◆ Problem
Verbatim output of the full listing is required.

◆ Source information
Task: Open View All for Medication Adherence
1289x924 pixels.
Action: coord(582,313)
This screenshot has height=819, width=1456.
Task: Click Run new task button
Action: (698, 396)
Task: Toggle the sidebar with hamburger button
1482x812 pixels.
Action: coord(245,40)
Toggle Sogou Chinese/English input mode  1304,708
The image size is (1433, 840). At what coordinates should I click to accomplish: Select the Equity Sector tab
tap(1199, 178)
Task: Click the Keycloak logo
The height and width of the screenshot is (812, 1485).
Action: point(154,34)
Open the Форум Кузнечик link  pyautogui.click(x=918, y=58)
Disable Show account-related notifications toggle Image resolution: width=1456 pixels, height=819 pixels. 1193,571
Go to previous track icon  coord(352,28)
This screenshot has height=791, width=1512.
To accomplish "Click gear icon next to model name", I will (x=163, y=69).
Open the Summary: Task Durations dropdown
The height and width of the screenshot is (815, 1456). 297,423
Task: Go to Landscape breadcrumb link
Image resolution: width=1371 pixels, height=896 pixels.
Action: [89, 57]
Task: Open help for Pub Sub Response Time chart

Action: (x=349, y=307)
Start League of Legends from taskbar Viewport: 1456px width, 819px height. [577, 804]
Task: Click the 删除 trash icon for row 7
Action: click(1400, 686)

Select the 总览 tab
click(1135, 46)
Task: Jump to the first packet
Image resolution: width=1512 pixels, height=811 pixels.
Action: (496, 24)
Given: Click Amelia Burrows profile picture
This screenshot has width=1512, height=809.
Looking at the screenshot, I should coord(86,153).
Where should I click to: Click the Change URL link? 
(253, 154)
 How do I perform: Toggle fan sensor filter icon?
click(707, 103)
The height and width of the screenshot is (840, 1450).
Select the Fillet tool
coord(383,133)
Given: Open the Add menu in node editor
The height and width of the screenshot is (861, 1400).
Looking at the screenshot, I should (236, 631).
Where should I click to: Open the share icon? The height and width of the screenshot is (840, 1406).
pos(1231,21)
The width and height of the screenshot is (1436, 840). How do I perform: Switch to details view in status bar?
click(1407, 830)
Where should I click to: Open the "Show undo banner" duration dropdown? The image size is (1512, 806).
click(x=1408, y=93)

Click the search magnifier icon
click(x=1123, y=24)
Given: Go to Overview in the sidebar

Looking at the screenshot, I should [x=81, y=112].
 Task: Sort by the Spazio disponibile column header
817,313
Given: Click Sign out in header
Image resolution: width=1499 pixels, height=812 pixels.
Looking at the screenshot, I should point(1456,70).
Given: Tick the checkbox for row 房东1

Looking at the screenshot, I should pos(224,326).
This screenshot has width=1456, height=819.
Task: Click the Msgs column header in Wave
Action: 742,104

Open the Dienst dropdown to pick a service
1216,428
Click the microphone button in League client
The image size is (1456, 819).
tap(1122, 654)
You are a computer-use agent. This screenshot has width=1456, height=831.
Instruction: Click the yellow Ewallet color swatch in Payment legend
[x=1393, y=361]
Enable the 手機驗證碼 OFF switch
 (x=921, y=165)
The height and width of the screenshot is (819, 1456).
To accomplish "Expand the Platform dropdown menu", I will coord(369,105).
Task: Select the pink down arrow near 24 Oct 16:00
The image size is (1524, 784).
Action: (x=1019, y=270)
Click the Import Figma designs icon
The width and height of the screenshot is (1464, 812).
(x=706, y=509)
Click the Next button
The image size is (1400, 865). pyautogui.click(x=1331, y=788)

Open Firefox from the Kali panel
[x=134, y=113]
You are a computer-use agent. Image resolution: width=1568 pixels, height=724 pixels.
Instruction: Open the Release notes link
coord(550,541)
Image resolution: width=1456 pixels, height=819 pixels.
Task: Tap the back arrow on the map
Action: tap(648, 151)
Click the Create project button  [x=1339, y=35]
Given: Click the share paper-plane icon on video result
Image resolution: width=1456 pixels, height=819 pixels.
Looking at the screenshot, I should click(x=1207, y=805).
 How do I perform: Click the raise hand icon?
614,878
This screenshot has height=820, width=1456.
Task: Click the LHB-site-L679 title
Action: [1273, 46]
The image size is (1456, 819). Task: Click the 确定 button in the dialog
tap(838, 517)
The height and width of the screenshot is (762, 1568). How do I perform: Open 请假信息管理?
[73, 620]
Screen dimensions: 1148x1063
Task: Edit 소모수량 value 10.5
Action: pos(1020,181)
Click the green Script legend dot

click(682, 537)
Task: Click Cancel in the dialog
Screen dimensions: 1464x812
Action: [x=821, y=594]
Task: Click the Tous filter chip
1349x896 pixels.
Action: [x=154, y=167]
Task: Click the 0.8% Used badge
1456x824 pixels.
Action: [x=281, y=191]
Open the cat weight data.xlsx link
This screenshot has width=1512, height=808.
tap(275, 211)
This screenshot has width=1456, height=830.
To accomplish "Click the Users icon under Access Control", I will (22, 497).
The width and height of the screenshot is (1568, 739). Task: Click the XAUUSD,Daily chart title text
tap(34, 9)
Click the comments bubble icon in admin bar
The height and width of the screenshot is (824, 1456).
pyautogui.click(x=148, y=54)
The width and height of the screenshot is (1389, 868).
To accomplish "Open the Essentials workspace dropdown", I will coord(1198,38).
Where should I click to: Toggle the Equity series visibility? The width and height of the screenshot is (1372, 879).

◆ Solution to the exercise
Task: Open View All for Medication Adherence
1289x924 pixels.
Action: coord(582,313)
This screenshot has height=819, width=1456.
Task: Click Run new task button
Action: (698, 396)
Task: Toggle the sidebar with hamburger button
1482x812 pixels.
Action: coord(245,40)
Toggle Sogou Chinese/English input mode  1304,708
The image size is (1433, 840). At what coordinates should I click to accomplish: Select the Equity Sector tab
tap(1199, 178)
Task: Click the Keycloak logo
The height and width of the screenshot is (812, 1485).
Action: point(154,34)
Open the Форум Кузнечик link  pyautogui.click(x=918, y=58)
Disable Show account-related notifications toggle Image resolution: width=1456 pixels, height=819 pixels. 1193,571
Go to previous track icon  coord(352,28)
This screenshot has height=791, width=1512.
To accomplish "Click gear icon next to model name", I will (x=163, y=69).
Open the Summary: Task Durations dropdown
The height and width of the screenshot is (815, 1456). 297,423
Task: Go to Landscape breadcrumb link
Image resolution: width=1371 pixels, height=896 pixels.
Action: [89, 57]
Task: Open help for Pub Sub Response Time chart

Action: (x=349, y=307)
Start League of Legends from taskbar Viewport: 1456px width, 819px height. [577, 804]
Task: Click the 删除 trash icon for row 7
Action: click(1400, 686)

Select the 总览 tab
click(1135, 46)
Task: Jump to the first packet
Image resolution: width=1512 pixels, height=811 pixels.
Action: (496, 24)
Given: Click Amelia Burrows profile picture
This screenshot has width=1512, height=809.
Looking at the screenshot, I should coord(86,153).
Where should I click to: Click the Change URL link? 
(253, 154)
 How do I perform: Toggle fan sensor filter icon?
click(707, 103)
The height and width of the screenshot is (840, 1450).
Select the Fillet tool
coord(383,133)
Given: Open the Add menu in node editor
The height and width of the screenshot is (861, 1400).
Looking at the screenshot, I should (236, 631).
Where should I click to: Open the share icon? The height and width of the screenshot is (840, 1406).
pos(1231,21)
The width and height of the screenshot is (1436, 840). How do I perform: Switch to details view in status bar?
click(1407, 830)
Where should I click to: Open the "Show undo banner" duration dropdown? The image size is (1512, 806).
click(x=1408, y=93)

Click the search magnifier icon
click(x=1123, y=24)
Given: Go to Overview in the sidebar

Looking at the screenshot, I should [x=81, y=112].
 Task: Sort by the Spazio disponibile column header
817,313
Given: Click Sign out in header
Image resolution: width=1499 pixels, height=812 pixels.
Looking at the screenshot, I should point(1456,70).
Given: Tick the checkbox for row 房东1

Looking at the screenshot, I should pos(224,326).
This screenshot has width=1456, height=819.
Task: Click the Msgs column header in Wave
Action: 742,104

Open the Dienst dropdown to pick a service
1216,428
Click the microphone button in League client
The image size is (1456, 819).
tap(1122, 654)
You are a computer-use agent. This screenshot has width=1456, height=831.
Instruction: Click the yellow Ewallet color swatch in Payment legend
[x=1393, y=361]
Enable the 手機驗證碼 OFF switch
 (x=921, y=165)
The height and width of the screenshot is (819, 1456).
To accomplish "Expand the Platform dropdown menu", I will coord(369,105).
Task: Select the pink down arrow near 24 Oct 16:00
The image size is (1524, 784).
Action: (x=1019, y=270)
Click the Import Figma designs icon
The width and height of the screenshot is (1464, 812).
(x=706, y=509)
Click the Next button
The image size is (1400, 865). pyautogui.click(x=1331, y=788)

Open Firefox from the Kali panel
[x=134, y=113]
You are a computer-use agent. Image resolution: width=1568 pixels, height=724 pixels.
Instruction: Open the Release notes link
coord(550,541)
Image resolution: width=1456 pixels, height=819 pixels.
Task: Tap the back arrow on the map
Action: tap(648, 151)
Click the Create project button  [x=1339, y=35]
Given: Click the share paper-plane icon on video result
Image resolution: width=1456 pixels, height=819 pixels.
Looking at the screenshot, I should click(x=1207, y=805).
 How do I perform: Click the raise hand icon?
614,878
This screenshot has height=820, width=1456.
Task: Click the LHB-site-L679 title
Action: [1273, 46]
The image size is (1456, 819). Task: Click the 确定 button in the dialog
tap(838, 517)
The height and width of the screenshot is (762, 1568). How do I perform: Open 请假信息管理?
[73, 620]
Screen dimensions: 1148x1063
Task: Edit 소모수량 value 10.5
Action: pos(1020,181)
Click the green Script legend dot

click(682, 537)
Task: Click Cancel in the dialog
Screen dimensions: 1464x812
Action: [x=821, y=594]
Task: Click the Tous filter chip
1349x896 pixels.
Action: [x=154, y=167]
Task: Click the 0.8% Used badge
1456x824 pixels.
Action: [x=281, y=191]
Open the cat weight data.xlsx link
This screenshot has width=1512, height=808.
tap(275, 211)
This screenshot has width=1456, height=830.
To accomplish "Click the Users icon under Access Control", I will (22, 497).
The width and height of the screenshot is (1568, 739). Task: Click the XAUUSD,Daily chart title text
tap(34, 9)
Click the comments bubble icon in admin bar
The height and width of the screenshot is (824, 1456).
pyautogui.click(x=148, y=54)
The width and height of the screenshot is (1389, 868).
To accomplish "Open the Essentials workspace dropdown", I will coord(1198,38).
Where should I click to: Toggle the Equity series visibility? The width and height of the screenshot is (1372, 879).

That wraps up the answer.